What to produce.
Update the lines starting at the one containing "Where should I click to: Open the package" and ending at the one containing "click(x=42, y=363)" by changing every "Where should I click to" to "Where do I click to". Return only those lines, with nothing else altered.

Record set.
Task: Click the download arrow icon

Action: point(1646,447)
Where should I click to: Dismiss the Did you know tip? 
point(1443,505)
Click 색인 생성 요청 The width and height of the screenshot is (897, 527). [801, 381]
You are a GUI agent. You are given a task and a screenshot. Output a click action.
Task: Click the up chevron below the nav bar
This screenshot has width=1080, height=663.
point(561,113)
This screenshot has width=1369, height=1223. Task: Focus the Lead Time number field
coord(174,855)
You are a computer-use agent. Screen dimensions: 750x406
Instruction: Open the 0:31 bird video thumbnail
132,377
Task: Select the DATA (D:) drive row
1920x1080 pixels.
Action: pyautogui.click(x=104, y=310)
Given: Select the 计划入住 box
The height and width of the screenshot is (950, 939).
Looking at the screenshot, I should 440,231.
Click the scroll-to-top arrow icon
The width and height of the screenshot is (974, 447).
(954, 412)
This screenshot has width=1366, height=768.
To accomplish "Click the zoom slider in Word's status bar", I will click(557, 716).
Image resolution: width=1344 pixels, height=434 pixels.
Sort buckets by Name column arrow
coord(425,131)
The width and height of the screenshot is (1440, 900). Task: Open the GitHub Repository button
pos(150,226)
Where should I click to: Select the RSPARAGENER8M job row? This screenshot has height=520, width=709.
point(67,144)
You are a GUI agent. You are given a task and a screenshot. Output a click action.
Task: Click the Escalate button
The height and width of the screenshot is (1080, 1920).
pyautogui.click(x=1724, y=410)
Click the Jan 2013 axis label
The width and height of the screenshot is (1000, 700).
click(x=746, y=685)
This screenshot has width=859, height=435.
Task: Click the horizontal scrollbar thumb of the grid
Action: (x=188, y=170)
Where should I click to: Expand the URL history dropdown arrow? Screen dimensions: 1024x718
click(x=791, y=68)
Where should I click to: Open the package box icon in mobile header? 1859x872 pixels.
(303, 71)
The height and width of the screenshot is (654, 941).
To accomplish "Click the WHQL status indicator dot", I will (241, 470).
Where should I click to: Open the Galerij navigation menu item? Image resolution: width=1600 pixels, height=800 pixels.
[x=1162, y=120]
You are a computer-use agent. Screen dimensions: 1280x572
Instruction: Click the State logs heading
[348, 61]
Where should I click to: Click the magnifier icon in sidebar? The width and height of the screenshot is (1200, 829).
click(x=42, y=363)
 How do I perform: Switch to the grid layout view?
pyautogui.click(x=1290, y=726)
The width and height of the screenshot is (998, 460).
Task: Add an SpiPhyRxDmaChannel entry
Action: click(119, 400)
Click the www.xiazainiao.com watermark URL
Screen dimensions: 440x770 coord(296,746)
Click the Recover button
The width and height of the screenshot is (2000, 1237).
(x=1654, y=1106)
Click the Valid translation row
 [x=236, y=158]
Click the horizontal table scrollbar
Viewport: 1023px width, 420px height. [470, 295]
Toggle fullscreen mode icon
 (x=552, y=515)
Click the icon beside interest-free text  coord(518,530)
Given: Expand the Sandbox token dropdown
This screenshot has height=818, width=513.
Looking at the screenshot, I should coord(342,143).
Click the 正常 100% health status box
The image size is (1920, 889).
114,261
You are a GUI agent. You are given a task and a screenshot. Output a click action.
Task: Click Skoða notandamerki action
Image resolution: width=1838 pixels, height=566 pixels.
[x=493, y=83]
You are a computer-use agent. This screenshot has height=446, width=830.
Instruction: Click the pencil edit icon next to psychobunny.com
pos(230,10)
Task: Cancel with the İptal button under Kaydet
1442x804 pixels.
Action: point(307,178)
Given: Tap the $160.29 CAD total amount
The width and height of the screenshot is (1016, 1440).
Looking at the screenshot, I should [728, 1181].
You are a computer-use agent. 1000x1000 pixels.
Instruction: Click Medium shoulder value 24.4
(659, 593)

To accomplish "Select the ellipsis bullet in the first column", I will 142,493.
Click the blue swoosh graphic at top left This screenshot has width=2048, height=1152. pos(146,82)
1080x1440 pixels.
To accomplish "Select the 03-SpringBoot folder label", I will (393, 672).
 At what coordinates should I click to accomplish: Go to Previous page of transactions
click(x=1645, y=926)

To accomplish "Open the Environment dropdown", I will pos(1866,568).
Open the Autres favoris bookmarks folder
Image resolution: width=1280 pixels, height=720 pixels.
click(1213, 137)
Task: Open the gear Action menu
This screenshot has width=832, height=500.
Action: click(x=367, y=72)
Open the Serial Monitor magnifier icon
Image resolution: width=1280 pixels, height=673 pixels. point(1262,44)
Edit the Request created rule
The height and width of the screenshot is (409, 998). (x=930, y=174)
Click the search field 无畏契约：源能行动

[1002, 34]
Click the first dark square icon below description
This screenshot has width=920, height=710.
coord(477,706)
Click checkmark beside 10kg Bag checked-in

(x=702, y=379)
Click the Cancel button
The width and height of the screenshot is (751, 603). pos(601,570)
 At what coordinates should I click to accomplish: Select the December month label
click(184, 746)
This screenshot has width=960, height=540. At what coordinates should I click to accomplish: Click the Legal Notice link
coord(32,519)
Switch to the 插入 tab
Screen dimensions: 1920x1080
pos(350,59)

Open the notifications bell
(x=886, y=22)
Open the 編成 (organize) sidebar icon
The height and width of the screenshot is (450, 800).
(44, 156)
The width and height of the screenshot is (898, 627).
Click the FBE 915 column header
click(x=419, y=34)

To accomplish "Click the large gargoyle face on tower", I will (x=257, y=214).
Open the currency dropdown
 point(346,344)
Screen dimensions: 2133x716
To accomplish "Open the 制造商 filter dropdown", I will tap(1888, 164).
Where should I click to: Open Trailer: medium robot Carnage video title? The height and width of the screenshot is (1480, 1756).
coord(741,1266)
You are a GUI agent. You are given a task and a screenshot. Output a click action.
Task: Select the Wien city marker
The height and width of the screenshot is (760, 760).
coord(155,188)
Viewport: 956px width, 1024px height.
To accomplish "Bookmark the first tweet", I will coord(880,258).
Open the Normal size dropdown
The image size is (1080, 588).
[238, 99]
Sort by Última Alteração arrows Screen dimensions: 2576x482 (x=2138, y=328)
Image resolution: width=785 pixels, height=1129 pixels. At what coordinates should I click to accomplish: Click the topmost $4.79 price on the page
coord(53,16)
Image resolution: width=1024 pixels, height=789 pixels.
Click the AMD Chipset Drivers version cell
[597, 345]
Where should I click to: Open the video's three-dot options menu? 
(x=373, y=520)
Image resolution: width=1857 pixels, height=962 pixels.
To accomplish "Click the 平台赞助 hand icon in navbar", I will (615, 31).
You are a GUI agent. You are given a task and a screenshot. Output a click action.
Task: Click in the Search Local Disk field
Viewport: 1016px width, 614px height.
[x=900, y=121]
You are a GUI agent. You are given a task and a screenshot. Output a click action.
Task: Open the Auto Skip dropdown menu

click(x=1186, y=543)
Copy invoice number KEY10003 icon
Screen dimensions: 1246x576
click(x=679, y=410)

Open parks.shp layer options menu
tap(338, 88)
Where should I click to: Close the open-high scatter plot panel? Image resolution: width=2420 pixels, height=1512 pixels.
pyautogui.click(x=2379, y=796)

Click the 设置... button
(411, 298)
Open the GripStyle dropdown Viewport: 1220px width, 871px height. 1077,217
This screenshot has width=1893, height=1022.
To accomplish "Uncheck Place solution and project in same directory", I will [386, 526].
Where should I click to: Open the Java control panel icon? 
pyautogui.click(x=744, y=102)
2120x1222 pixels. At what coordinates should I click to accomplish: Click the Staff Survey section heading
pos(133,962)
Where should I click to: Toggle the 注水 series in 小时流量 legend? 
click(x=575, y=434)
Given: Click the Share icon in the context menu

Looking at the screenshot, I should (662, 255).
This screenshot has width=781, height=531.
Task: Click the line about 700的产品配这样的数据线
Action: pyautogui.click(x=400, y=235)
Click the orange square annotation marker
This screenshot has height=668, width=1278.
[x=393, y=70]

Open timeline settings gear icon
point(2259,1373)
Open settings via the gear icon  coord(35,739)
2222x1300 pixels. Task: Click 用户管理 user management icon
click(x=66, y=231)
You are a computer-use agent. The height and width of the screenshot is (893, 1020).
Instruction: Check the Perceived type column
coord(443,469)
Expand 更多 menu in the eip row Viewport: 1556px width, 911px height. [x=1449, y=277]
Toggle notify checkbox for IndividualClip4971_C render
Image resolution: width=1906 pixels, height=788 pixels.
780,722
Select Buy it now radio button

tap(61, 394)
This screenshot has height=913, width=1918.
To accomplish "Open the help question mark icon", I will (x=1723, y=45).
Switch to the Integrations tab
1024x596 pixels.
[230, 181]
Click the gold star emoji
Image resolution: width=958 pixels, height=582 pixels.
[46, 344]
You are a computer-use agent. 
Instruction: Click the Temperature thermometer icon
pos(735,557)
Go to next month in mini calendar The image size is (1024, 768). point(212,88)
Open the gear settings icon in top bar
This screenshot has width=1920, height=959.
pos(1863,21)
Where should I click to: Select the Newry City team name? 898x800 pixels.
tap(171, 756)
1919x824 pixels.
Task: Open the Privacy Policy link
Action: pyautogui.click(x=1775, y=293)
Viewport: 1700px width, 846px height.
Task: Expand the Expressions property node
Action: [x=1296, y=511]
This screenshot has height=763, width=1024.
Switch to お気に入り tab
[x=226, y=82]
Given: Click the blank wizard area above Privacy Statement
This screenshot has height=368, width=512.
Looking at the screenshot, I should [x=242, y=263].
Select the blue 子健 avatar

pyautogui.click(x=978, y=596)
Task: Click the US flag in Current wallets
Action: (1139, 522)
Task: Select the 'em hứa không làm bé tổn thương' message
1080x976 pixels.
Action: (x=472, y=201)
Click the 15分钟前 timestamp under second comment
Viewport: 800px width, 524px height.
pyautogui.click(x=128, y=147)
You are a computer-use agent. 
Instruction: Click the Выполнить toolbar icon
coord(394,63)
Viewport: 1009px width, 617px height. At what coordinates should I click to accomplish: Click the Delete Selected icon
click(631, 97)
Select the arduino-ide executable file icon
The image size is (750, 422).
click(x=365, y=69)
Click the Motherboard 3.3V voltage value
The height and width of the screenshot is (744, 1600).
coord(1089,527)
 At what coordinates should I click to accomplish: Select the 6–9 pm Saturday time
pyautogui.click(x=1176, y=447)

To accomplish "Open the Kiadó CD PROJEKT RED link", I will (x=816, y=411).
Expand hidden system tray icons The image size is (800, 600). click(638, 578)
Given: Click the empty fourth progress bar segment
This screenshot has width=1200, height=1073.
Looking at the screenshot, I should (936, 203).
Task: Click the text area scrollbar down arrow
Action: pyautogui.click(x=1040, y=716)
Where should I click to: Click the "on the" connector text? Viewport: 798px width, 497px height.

Result below.
Where do I click to: Open the package box icon in mobile header? 1859x872 pixels.
(303, 71)
The height and width of the screenshot is (654, 941).
To accomplish "Click the WHQL status indicator dot", I will (241, 470).
Where do I click to: Open the Galerij navigation menu item? Image resolution: width=1600 pixels, height=800 pixels.
[x=1162, y=120]
You are a computer-use agent. Screen dimensions: 1280x572
Instruction: Click the State logs heading
[348, 61]
Where do I click to: Click the magnifier icon in sidebar? The width and height of the screenshot is (1200, 829).
click(x=42, y=363)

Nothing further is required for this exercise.